=== Source data ===

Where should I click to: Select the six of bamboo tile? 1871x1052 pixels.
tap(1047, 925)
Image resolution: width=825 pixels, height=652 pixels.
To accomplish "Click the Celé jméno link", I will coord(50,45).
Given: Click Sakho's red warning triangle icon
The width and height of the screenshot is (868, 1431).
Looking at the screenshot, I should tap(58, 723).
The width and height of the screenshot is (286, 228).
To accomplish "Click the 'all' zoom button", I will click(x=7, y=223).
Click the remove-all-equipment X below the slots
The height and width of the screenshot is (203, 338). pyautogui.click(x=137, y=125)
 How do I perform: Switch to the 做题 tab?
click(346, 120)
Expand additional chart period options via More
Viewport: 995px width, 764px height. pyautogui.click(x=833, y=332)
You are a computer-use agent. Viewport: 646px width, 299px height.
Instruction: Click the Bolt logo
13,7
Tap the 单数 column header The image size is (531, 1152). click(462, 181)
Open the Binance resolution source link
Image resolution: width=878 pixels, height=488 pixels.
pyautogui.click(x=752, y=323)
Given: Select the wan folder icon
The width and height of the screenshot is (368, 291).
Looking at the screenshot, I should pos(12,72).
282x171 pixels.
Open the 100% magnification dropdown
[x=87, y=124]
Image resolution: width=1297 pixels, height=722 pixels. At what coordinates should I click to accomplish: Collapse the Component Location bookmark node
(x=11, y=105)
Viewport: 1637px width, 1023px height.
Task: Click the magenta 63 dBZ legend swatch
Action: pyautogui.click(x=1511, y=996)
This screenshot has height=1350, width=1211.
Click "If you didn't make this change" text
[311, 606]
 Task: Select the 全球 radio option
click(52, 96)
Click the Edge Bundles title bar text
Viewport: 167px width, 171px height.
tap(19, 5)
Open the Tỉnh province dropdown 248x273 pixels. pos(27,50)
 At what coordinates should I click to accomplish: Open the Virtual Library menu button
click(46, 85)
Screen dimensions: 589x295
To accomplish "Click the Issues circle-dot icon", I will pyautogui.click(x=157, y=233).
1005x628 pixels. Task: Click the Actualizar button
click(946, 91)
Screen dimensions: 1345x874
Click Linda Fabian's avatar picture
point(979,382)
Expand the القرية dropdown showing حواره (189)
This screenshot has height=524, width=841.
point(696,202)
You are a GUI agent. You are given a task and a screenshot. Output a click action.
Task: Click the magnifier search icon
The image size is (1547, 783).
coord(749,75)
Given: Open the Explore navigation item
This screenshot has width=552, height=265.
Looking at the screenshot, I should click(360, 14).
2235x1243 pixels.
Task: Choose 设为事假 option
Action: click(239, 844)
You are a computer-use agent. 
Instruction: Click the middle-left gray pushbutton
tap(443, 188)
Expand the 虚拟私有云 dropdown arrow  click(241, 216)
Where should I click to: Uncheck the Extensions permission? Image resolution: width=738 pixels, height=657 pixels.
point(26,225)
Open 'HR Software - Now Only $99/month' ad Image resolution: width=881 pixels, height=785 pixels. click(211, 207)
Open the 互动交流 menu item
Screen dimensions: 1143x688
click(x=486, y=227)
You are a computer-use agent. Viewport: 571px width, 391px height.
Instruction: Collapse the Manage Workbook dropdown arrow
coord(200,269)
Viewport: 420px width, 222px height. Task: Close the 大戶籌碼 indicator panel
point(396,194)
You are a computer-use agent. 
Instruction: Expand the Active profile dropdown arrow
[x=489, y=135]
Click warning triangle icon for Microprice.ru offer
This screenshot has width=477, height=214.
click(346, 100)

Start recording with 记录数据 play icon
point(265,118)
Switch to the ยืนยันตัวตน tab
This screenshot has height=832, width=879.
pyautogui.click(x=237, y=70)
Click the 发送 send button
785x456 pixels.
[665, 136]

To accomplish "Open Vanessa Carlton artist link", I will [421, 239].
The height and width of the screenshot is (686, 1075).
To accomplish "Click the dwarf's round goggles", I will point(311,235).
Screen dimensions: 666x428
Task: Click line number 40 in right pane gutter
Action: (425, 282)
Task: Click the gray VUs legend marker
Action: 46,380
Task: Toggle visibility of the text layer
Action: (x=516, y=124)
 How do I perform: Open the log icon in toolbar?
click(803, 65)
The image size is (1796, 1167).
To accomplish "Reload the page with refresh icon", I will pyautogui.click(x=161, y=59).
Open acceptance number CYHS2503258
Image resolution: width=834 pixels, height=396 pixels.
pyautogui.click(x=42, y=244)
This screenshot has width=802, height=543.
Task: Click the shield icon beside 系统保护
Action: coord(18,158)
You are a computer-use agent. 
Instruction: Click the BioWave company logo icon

===

== Required task ==
Copy out the rows from the line containing "Click the Edge Bundles title bar text" to the line containing "point(396,194)", reproducing each line precisely and including both of those lines.

== Solved exercise ==
Click the Edge Bundles title bar text
Viewport: 167px width, 171px height.
tap(19, 5)
Open the Tỉnh province dropdown 248x273 pixels. pos(27,50)
 At what coordinates should I click to accomplish: Open the Virtual Library menu button
click(46, 85)
Screen dimensions: 589x295
To accomplish "Click the Issues circle-dot icon", I will pyautogui.click(x=157, y=233).
1005x628 pixels. Task: Click the Actualizar button
click(946, 91)
Screen dimensions: 1345x874
Click Linda Fabian's avatar picture
point(979,382)
Expand the القرية dropdown showing حواره (189)
This screenshot has height=524, width=841.
point(696,202)
You are a GUI agent. You are given a task and a screenshot. Output a click action.
Task: Click the magnifier search icon
The image size is (1547, 783).
coord(749,75)
Given: Open the Explore navigation item
This screenshot has width=552, height=265.
Looking at the screenshot, I should click(360, 14).
2235x1243 pixels.
Task: Choose 设为事假 option
Action: click(239, 844)
You are a computer-use agent. 
Instruction: Click the middle-left gray pushbutton
tap(443, 188)
Expand the 虚拟私有云 dropdown arrow  click(241, 216)
Where should I click to: Uncheck the Extensions permission? Image resolution: width=738 pixels, height=657 pixels.
point(26,225)
Open 'HR Software - Now Only $99/month' ad Image resolution: width=881 pixels, height=785 pixels. click(211, 207)
Open the 互动交流 menu item
Screen dimensions: 1143x688
click(x=486, y=227)
You are a computer-use agent. Viewport: 571px width, 391px height.
Instruction: Collapse the Manage Workbook dropdown arrow
coord(200,269)
Viewport: 420px width, 222px height. Task: Close the 大戶籌碼 indicator panel
point(396,194)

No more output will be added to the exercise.